USING THE INFORMATION ▸
a) Answer these from the Pelican ferry article below:
(i) About how many people live in Pelican during the winter?
(ii) How long does it take a fishing boat to travel from Pelican to Juneau?
(iii) How many trucks does J&S Freight have?
b) Duplicate the passage of the Pelican ferry article that runs between "As the partial" and "up for repairs.", inclusive.
(SOURCE EXTRACT Opens)
Pelican’s boat harbor in 2013. The community of around 80 in the winter has no airport or barge service. (KCAW file photo).

As the partial ferry shutdown enters its second week in Southeast Alaska, small communities are trying to find alternative means of bringing groceries and other essentials to their residents.

And Southeast lawmakers continue to press the Dunleavy administration to restore service to four communities abruptly cut off when their ferries were indefinitely laid up for repairs.

Pelican is a city with less than 100 people on Chichagof Island. It’s been two weeks since the Alaska Marine Highway abruptly announced there’d be no ferries for the foreseeable future.

Pelican Mayor Walt Weller says he’s been on the phone with state officials, chamber groups and legislators.

“I’ve been communicating with everybody that will listen and a few people that won’t,” Weller told CoastAlaska on Wednesday.

Pelican has no airport or barge service. The only link is daily service to Juneau via seaplane. But that’s not economical to bring building supplies let alone a household’s food.

A salmon troller has been pressed into service.

“We have already started having one of the local fishing boats go back and forth to Juneau which to keep our supply chain open,” Weller said. “He can’t transport people on it of course and it takes 12 to 14 hours for a fishing boat to make that trip.”

There’s a Juneau-based freight company that normally supplies the town. J&S Freight is run by husband and wife Greg and Donica Jerue.

“We have a massive fleet of four trucks. But we do fill them almost every ferry,” Greg Jerue said.

“You know, we’re the grocery store, we’re the hardware store we’re whatever they need,” Donica Jerue added.
(SOURCE EXTRACT Closes)
(DATA TO EXAMINE Opens)
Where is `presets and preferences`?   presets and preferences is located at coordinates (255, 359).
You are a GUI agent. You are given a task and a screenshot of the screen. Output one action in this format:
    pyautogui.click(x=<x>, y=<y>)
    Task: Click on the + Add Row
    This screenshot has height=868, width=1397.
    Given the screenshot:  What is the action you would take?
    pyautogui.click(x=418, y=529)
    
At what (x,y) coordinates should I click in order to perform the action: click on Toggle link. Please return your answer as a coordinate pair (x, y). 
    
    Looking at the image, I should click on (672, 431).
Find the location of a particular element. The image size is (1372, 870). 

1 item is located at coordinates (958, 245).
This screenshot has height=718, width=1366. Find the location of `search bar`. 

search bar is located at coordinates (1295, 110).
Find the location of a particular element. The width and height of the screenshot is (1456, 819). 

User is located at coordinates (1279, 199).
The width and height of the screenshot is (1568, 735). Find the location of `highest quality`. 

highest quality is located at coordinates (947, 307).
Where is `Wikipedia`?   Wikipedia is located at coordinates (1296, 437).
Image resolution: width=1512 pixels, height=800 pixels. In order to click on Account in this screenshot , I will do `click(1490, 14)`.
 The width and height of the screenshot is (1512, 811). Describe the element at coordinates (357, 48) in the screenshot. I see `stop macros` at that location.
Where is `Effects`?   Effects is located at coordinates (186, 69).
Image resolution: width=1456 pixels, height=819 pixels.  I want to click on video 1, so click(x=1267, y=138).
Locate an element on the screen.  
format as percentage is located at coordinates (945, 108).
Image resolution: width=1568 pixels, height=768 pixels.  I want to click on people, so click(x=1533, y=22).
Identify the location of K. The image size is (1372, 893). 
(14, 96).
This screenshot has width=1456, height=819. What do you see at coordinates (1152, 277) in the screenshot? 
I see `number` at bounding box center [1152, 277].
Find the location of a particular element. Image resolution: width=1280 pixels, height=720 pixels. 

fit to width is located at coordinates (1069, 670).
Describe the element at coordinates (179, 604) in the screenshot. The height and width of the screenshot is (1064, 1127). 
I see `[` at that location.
(DATA TO EXAMINE Closes)
EXERCISE ANSWERS ▸
a)
(i) Around 80
(ii) 12 to 14 hours
(iii) Four

b)
As the partial ferry shutdown enters its second week in Southeast Alaska, small communities are trying to find alternative means of bringing groceries and other essentials to their residents.

And Southeast lawmakers continue to press the Dunleavy administration to restore service to four communities abruptly cut off when their ferries were indefinitely laid up for repairs.